The name of David Gelernter, the author of the piece, struck a bell with me, so I went to Wiki to discover whether I remembered correctly. Sure enough, there it was:
On June 24, 1993, Gelernter was critically injured opening a mailbomb sent by the Unabomber. He recovered from his injuries but his right hand and eye were permanently damaged. He chronicled the ordeal in his 1997 book Drawing Life: Surviving the Unabomber.
Win at all costs and by any means necessary. Dems are a party of sociopaths.
Gelernter frequently writes op-eds for the Wall Street Journal. Smart guy. He’s always worth reading.
You can tell the Donks value party ahead of country by how often and how loudly they accuse their opponents of doing exactly that. Just count the number of times they scream how “RethugliKKKans” place party loyalty before “The Common Good” (that’s the latest meme: apparently holding policymakers responsible for their epic policy failures is now striking a deadly blow against The Common Good) while circling the wagons around their beloved Next President. Projecting their personal failures onto anyone who disagrees with them (preferably with overwrought emotionalism) is an important part of their institutional sociopathy.
Neo,
I am surprised that this is the first piece of writing that has made you aware of Gelernter.
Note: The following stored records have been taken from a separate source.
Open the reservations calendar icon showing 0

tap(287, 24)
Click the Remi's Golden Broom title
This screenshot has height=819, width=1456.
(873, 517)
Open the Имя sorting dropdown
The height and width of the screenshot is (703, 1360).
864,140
He’s a rara avis: a technology guy who is conservative by temperament.
And he may be the only conservative on the Yale faculty, alas.
Jamie Irons
I add my endorsement about the thoughtful commentaries of Gelernter. Although he was a target of the anti-technology Unabomber because of his position in the vanguard of computer scientists, his interests are wide-ranging, including politics, philosophy, education, and the arts.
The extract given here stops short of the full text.